– Садитесь, Александр Алексеевич, – пригласила Екатерина. – Уж не знаю, с чего начать… Я в растерянности. Не сегодня-завтра сенаторы соберутся в Москве решать участь злодея, преступления которого ужасны и смерти достойны, но того, чего хотят московские дворяне и Петр Иванович?..
Императрица не договорила, посмотрела на Вяземского, приглашая вступить в разговор.
– Ваше величество, вас смущают слухи о четвертовании? – прямо спросил генерал-прокурор, показав свою осведомленность. – Что ж, в этом есть свой резон: всякий за содеянное злодейство соразмерное наказание принять должен.
– Но отчего казнь с мучительством сопряжена должна быть? Это милосердию моему совершенно противно.
– Ежели так, то одного желания вашего величества достаточно…
– Нет, – перебила князя Екатерина. – Я вручаю судьбу злодея в руки своих подданных, и пусть каждый удовлетворится этим. Какое бы ни было решение суда, я противиться ему не стану.
– Тогда я правом председателя суда заставлю… повесить злодея.
– Возможно, вы и заставите, да только Панины по всей Москве разнесут, кому этим счастьем обязан Пугач! – с неудовольствием выговорила Екатерина.

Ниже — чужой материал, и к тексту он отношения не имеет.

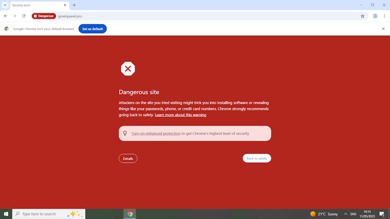Click the Dangerous site chip
This screenshot has width=390, height=219.
click(x=44, y=16)
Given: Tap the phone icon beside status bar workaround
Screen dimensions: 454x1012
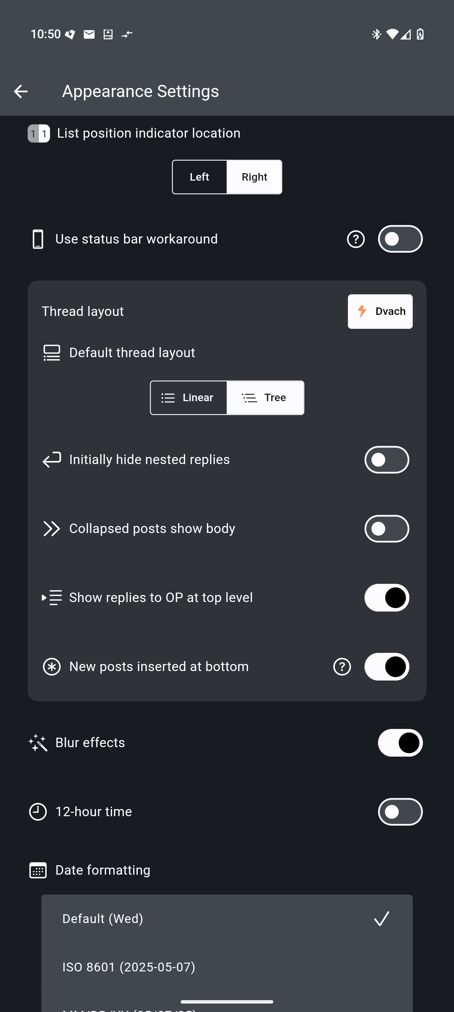Looking at the screenshot, I should (38, 239).
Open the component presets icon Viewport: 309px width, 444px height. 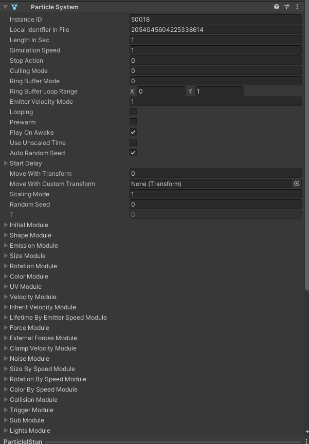[x=287, y=7]
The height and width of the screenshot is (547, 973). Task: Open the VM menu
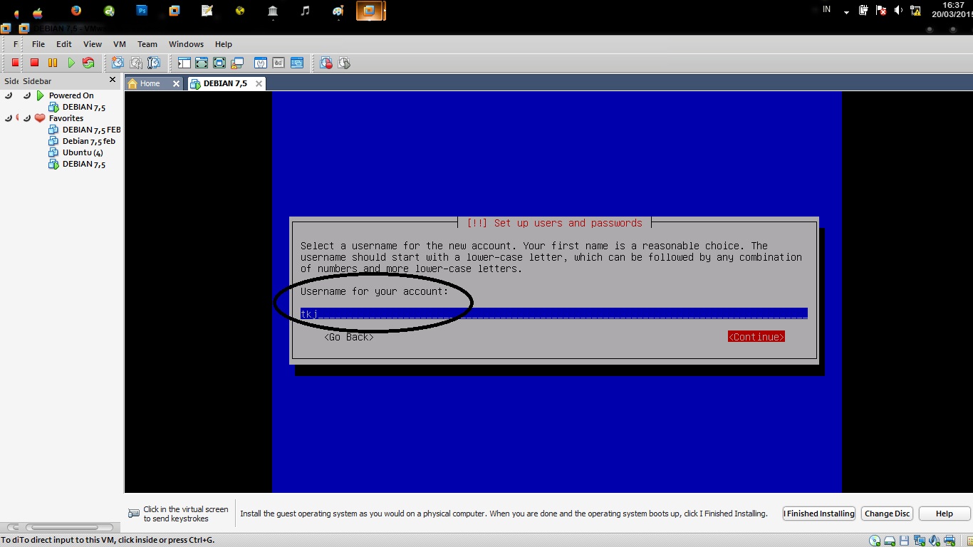[x=119, y=44]
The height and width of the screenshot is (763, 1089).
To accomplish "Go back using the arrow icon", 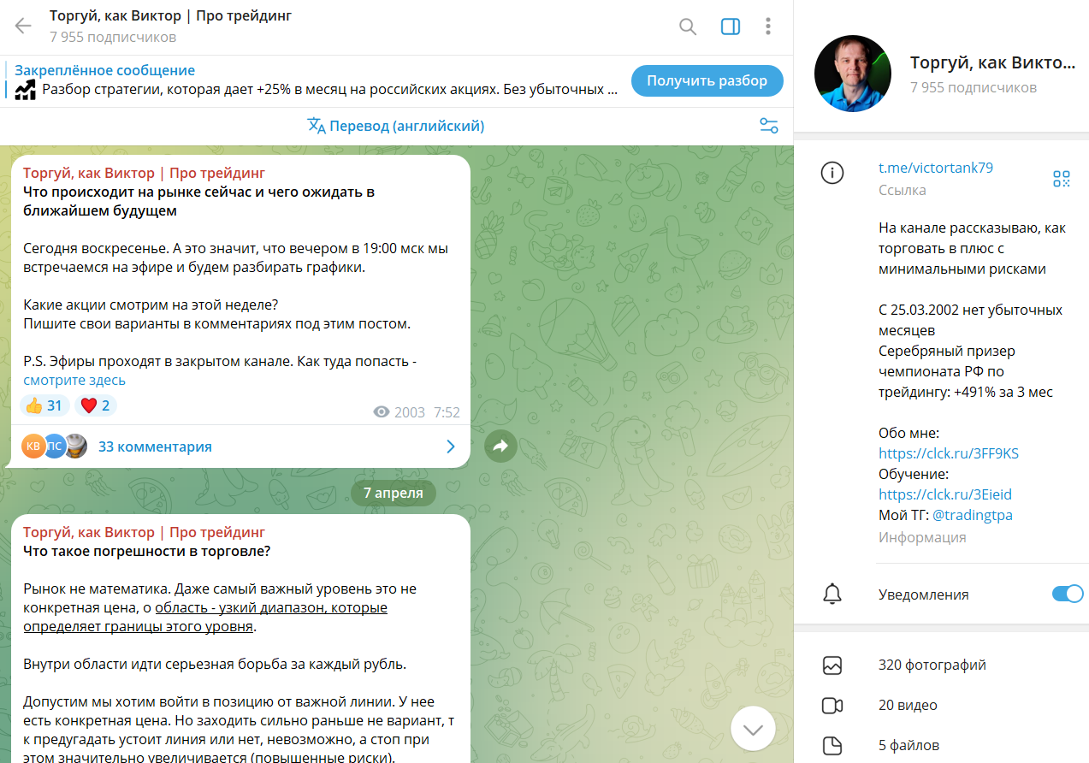I will tap(23, 26).
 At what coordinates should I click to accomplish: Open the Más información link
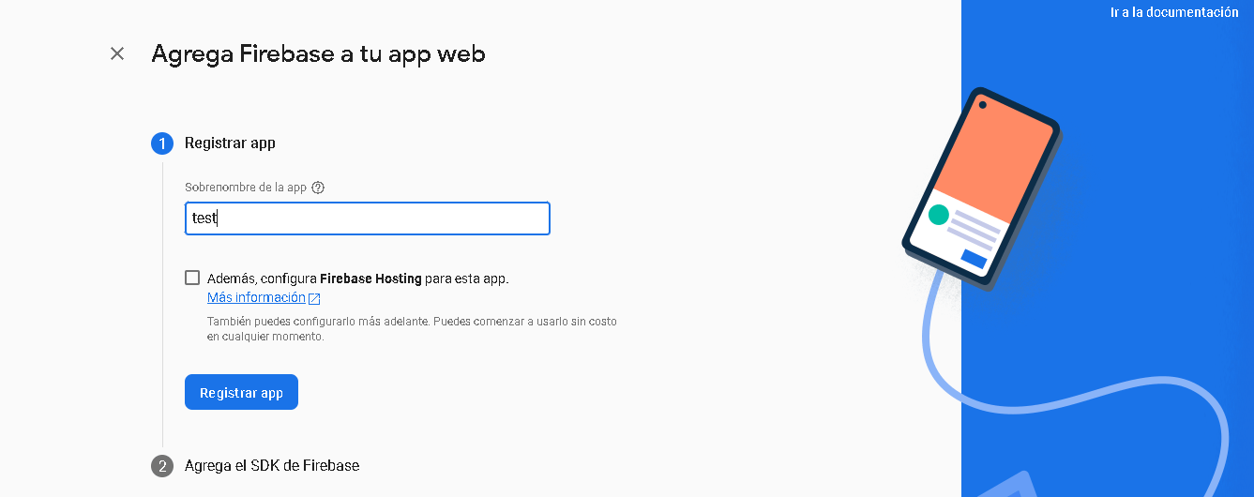click(x=256, y=297)
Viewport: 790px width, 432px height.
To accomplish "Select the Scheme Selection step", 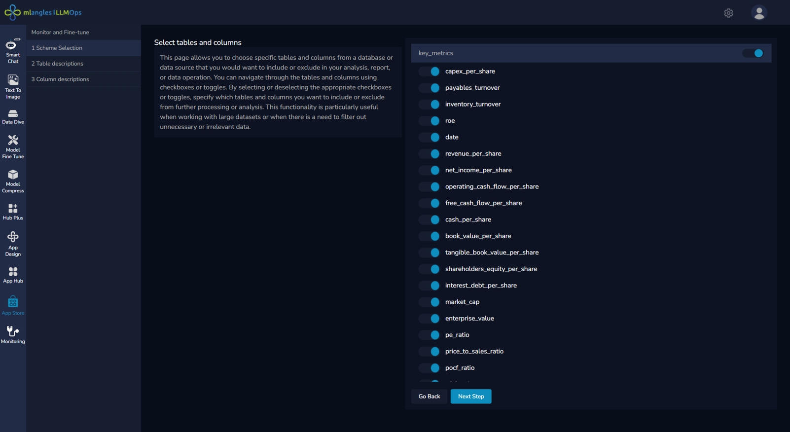I will click(57, 48).
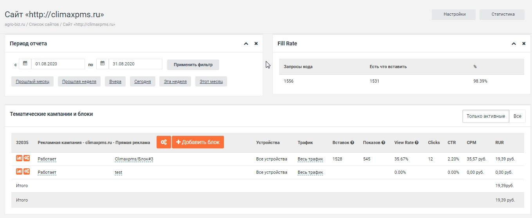Image resolution: width=532 pixels, height=218 pixels.
Task: Click help icon next to Вставок column
Action: pos(352,142)
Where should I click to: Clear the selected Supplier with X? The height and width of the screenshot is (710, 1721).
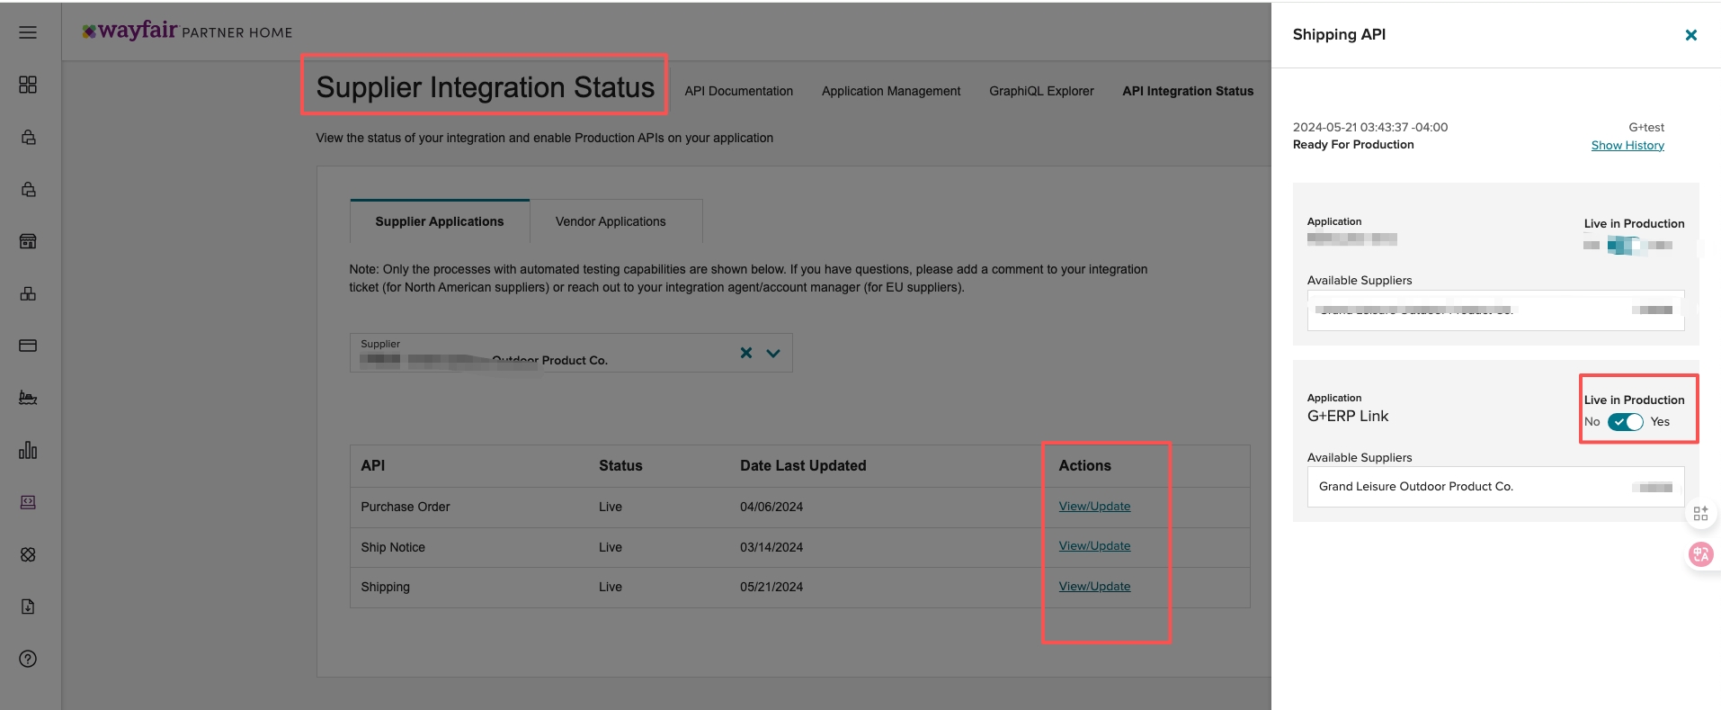pos(745,353)
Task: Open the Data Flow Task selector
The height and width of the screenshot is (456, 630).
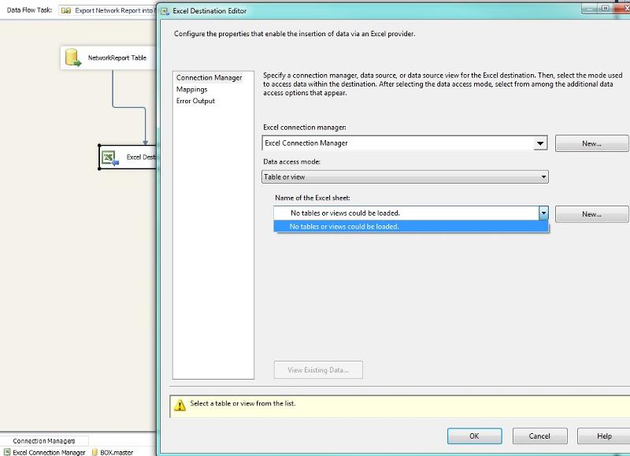Action: [x=110, y=11]
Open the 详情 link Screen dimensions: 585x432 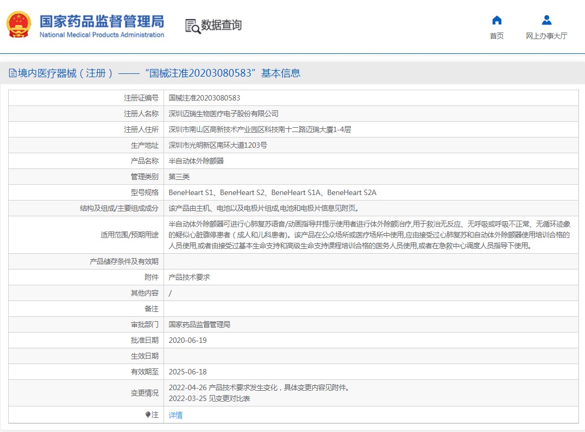(x=175, y=415)
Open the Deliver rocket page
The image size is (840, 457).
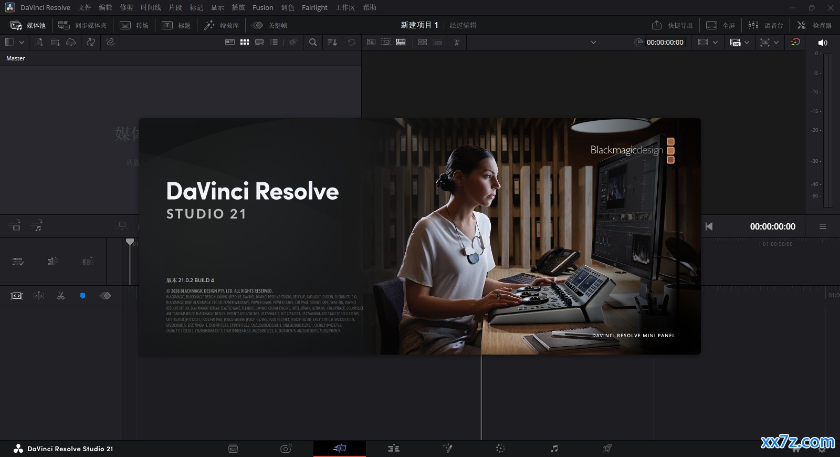607,448
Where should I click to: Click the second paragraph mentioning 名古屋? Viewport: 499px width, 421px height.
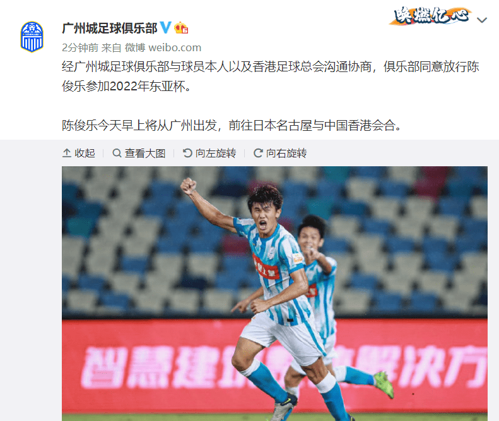coord(232,125)
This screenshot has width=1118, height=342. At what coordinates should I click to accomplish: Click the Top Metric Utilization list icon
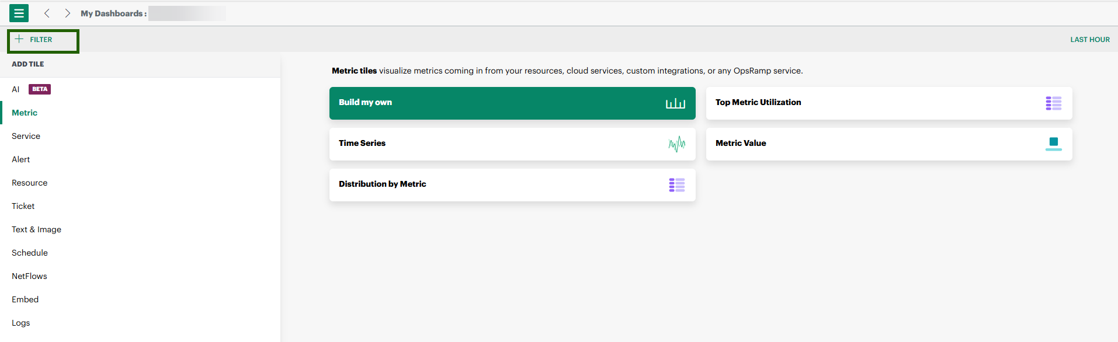pos(1053,103)
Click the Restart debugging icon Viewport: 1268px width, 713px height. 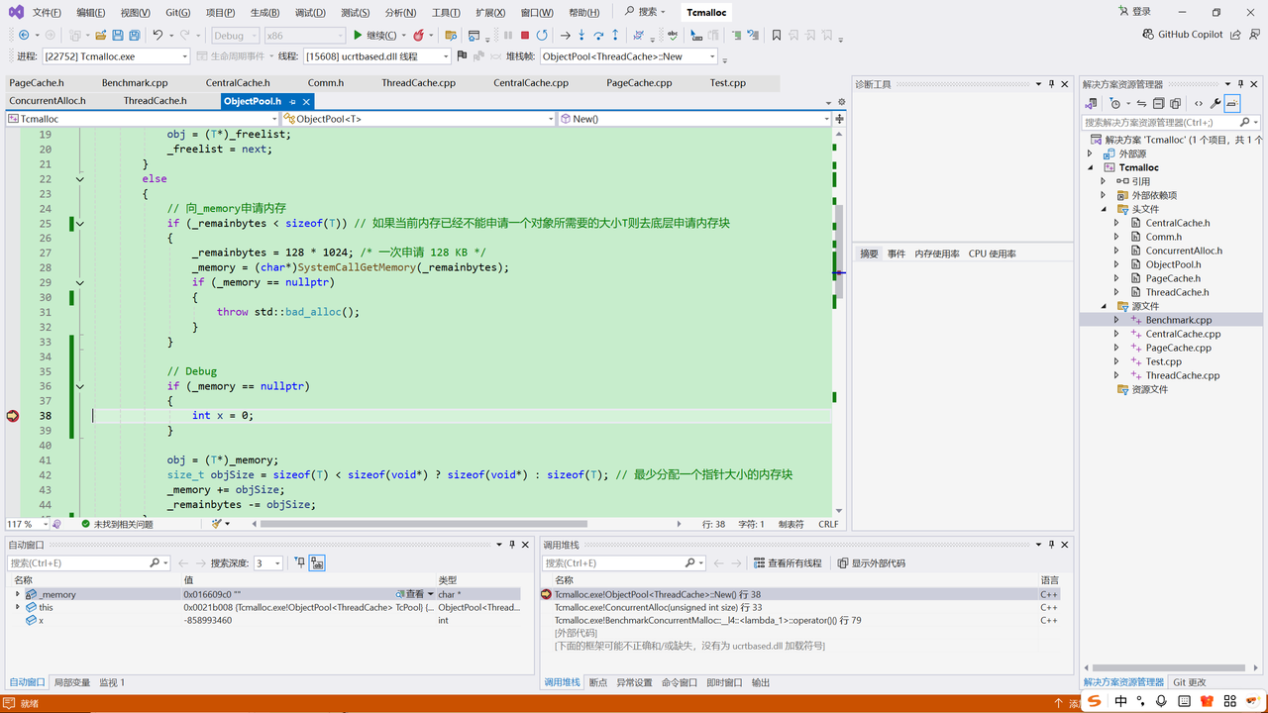coord(542,36)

– Так-так, значит… – от напряжения лицо Вяземского покрылось потом: он наконец начал уяснять всю щекотливость положения, хотя ему, хоть убей, покуда был не ясен тайный мотив, каким руководствовалась императрица, – значит, злодея надо казнить люто… без лютости?
– Совершенно верно!
– Но зачем, ваше величество?
Екатерина удивилась странности этого вопроса из уст генерал-прокурора. Кажется, он должен был уже знать ее! Императрица пожала полными в пене кружев плечами:
– Не спрашивайте, Александр Алексеевич! Пусть это будет… мой каприз!
От Петербурга до Торжка дорога выдалась скверная. Снегу накидало мало, и полозья скребли мерзлую, оголенную ветром землю. И это декабрь! Вяземский в сердцах прислонился к оконцу возка, стал топить теплым дыханием обледенелые стекла в оловянных переплетах. Продышав насквозь морозную завись, припал к отверстию и заскучал глазами – голо, пустынно и необъятно.
Ему вдруг припомнилось, как десять лет назад императрица, только-только сделав его генерал-прокурором, читала свои наставления. Был такой же унылый денек, морозный и бесснежный, за окном царскосельского дворца стучали ветви голых деревьев, а она читала и читала своим ровным, бесстрастным голосом, старательно выговаривая окончания слов, а он, взопревший от усердия, никак не мог уразуметь, зачем императрице все это было нужно: сначала обязательно писать, затем обязательно читать? Потом она дошла до самого главного, и он удивился: неужто можно мыслить иначе? «Российская империя есть столь обширна, что кроме самодержавного государства всякая другая форма правления вредна ей». Ну, конечно, обширна – вон тянется за окном, бескрайняя и унылая, рассеченная лесами и полями, и ничего, кроме самодержавства, не годно и не угодно ей…
Генерал-прокурор откинулся на подушки, поглубже утопил озябшие руки в соболью муфту. Воспоминания не отпускали его, да и он сам не желал того: в них он черпал силу. Императрица тогда еще сказала: «В чем вы будете сумнительны, спроситесь со мной и совершенно надейтесь на бога и на меня, а я, видя ваше угодное мне поведение, вас не выдам». О, это он крепко, как Отче наш, запомнил. В этих словах – его взлет и падение. И не надо никаких прожектов, никаких интриг, заискивания или конституций, какими Никита Панин собирается огородиться от своеволий и капризов монархов. Угодное ей поведение. Как все просто! Только поди угадай, какое ей угодно…
Возок тряхнуло так, что Александр Алексеевич едва не прикусил язык. Он даже собрался обругать скотину-ямщика, ну да вовремя остановился, вспомнив, что сам велел гнать лошадей без пощады и роздыха. Надо было поспеть в Москву раньше сенаторов и обговорить все с князем Волконским. Да, матушка-императрица загадала ему загадку! Казнить люто без лютости! Положительно, он в полной растерянности! Это же все одно, что приказать, чтобы огонь морозил, а мороз сжигал. С такого каприза волосом поседеешь, а исполнить надобно.
Вверху стукнула дощечка. Вместе с упругой струей морозного воздуха в возок ворвался застуженный голос ямшика:
– Ваше сиятельство, Торжок! Бог даст, завтра и первопрестольную увидим…
Генерал-губернатор Москвы князь Михаил Николаевич Волконский пребывал в великом сомнении.